Kelton
Kelton asked:

How come this was written while Putin is still in power and alive? Wouldn't it make more sense to write about the life of Putin and his reign after he died or lost power? Seeing as how it would make for an incomplete reflection.

William Braddell I haven't read the book but from the description it sounds like it was written with the goal of allowing the reader to understand how Putin may behave in the future.
Maggiemuggins The simplest answer to Kelton's question would be that if we wait until anyone is dead, whatever damage we might have been able to prevent had we only known all the facts, will have been done and the only thing left for us then would be to wring our hands and say "Oh, if only we'd known all that when he was alive."
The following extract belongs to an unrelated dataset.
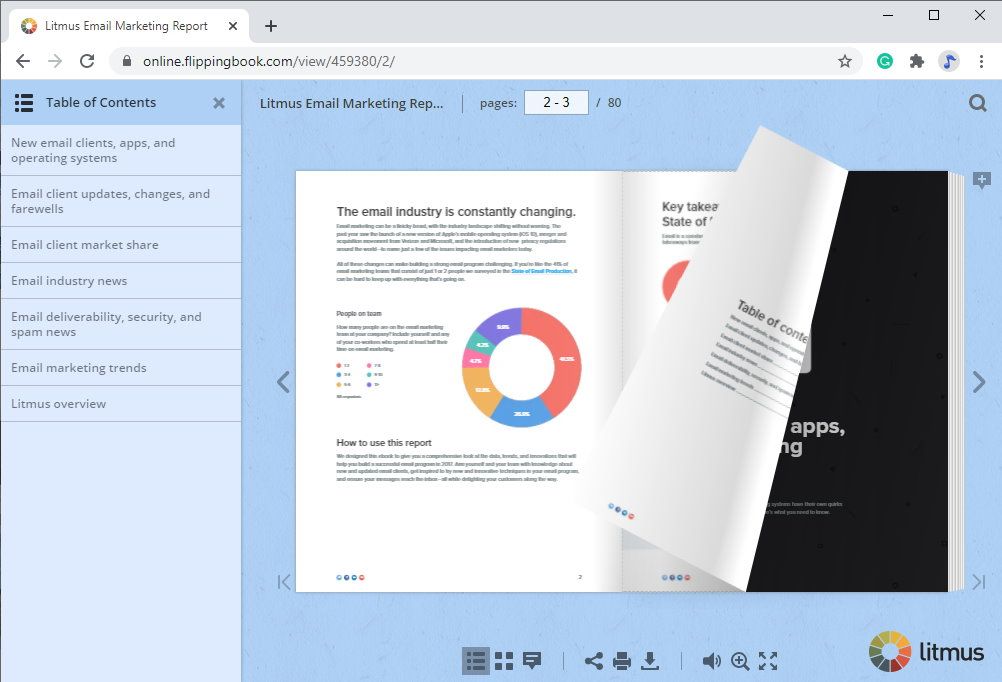Open the extensions puzzle menu
The height and width of the screenshot is (682, 1002).
[917, 60]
Quite aside from all that, it is a fascinating book and one that should be read by all - especially with everything going on between Russia and the USA these days. Ignorance is not bliss no matter what the old adage says.
Helen Sanders Biographies are very often written while the person is still alive. This book, layer by layer, is unfolding Putin as a man, a father, and very human. It is also explaining where he is in world politics today, how he got there and what kinds of things we may expect from him in the future. There will more than enough books written AFTER he is dead to give other people, those in the know and some just spectators, to put their own personal spin on what Vladimir Putin was all about.
Elizabeth Sulzby I am shocked at how point by point it recounts Putin's life as recounted by Russian investigative reporter Masha Gessen's The Man Without a Face: The Unlikely Rise of Vladimir Putin (2012)--until the section on Putin's take over of the Chechen/Dagastan terrorism war. If a student of mine wrote such a close parallel, I would caution them about possible charges of plagiarism. And to Kelton's question, yes, biographies are written during people's lives and it is very relevant now with the rise of nationalism and kleptocracy in other nations. . . .
John Machata Is it not wise and prudent to write of a present danger to world peace and economic stability is the present tense. There will be a role for for a retrospective biography.